Figure 2: Radiopaque and hyperlucency in chest X-ray of patient with screw aspiration.

Figure 3: Some tracheobronchial foreign bodies removed by bronchoscopy in our clinic.

Figure 4: Pin aspiration in right bronchus.

In our study, the negative bronchoscopy ratio was determined as 13.7%. Puhakka et al.[8] reported normal results for 17% of children included in their study. Another research by Puhakka et al.[21] a nalyzing 7 48 children stated 10.6% of patients having completely normal bronchoscopies. There are publications recommending bronchoscopy on patients with suspicion of FB aspiration. Mantor et al.[22] emphasized that some negative broncoscopies are crucial for preventing deaths that might occur from unnoticed FB aspirations. Carluccio et al.[7] agree with other authors on the necessity of bronchoscopy on patients especially under three years of age with highly suspicious clinical history, even when there are no clinical symptoms or the radiographic results are negative. The time between FB aspiration and intervention varies among different studies. Carluccio et al.[7] reported the removal of FB ratio within the first 24 hours as 20.5% and the removal ratio within a week as 66.4%, whereas Mu et al.[6] reported the removal of FB ratio within the first 24 hours as 28% and the removal ratio within a week as 71%. Kiyan et al.[4] reported that among 125 FB aspiration confirmed patients with a positive clinical history, 46 (36.8%) had rigid bronchoscopy within the first 24 hours. In 37 patients (29.6%), bronchoscopy was performed two to seven days after aspiration, while in 42 patients (33.6%), after eight days.[4] In our study, removal ratio within the first 24 hours was 49.3%, two to seven days was 47.0%, and more than a week was 3.8%. Delayed diagnosis of FB aspiration, which is usually accompanied by misdiagnosis such as asthma, bronchitis, pneumonia, croup, etc., increases the symptomatic period, the rate of complications, and complicates diagnosis and subsequent treatment.
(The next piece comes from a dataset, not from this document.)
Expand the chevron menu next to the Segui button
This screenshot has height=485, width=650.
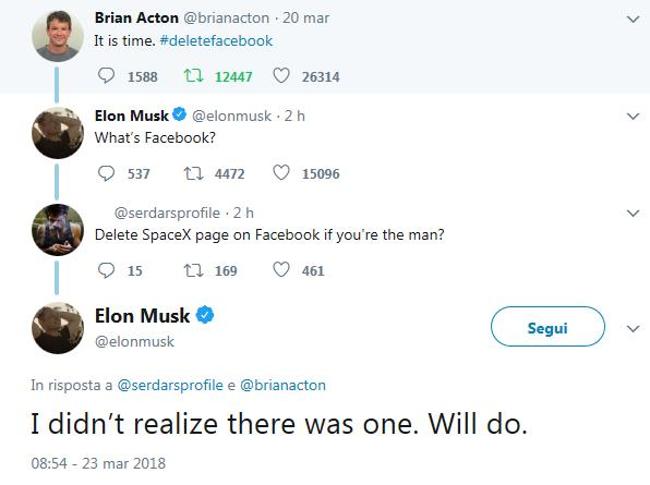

In some pediatric series, the diagnosis has been established up to seven days after the event in 16 to 69% of patients.[23] Our ratio of intervention within the first 24 hours was high. We believe this was due to the high rate of needle aspirations (235 of our cases) and the fact that patients both were old enough to provide sufficient medical history as well as to administer to our clinic immediately. Thus patients who administer early and undergo urgent bronchoscopy usually develop no complications.

In the early phase of FB aspirations, complications such as pneumomediastinum, failure in the removal of FB (which requires thoracotomy), laryngeal edema, bronchospasm, endobronchial hemorrhage, pneumothorax, tracheostomy, or cardiac arrest might occur.[1,7,12] Later phases might show complications such as bronchial stricture, atelectasia, pneumonia, or granuloma.[1] Nowadays and particularly if performed by experts, rigid bronchoscopy is a safe method with a reported morbidity of 2%-17%[17,24-26] and mortality of 0%-0.8%.[11,17,25,26] Lima et al.[27] observed a 3.8-fold higher risk for bronchial sequelae in children with delayed diagnosis and extraction of a tracheobronchial FB more than seven days after the aspiration event compared to those with earlier diagnosis. Inglis and Wagner[24] observed similar findings with a timedepending trend for increased complication rates of 15%-36% after a delay of more than seven days. Particularly, secondary injuries initiated by organic aspirates are related to diagnostic delay.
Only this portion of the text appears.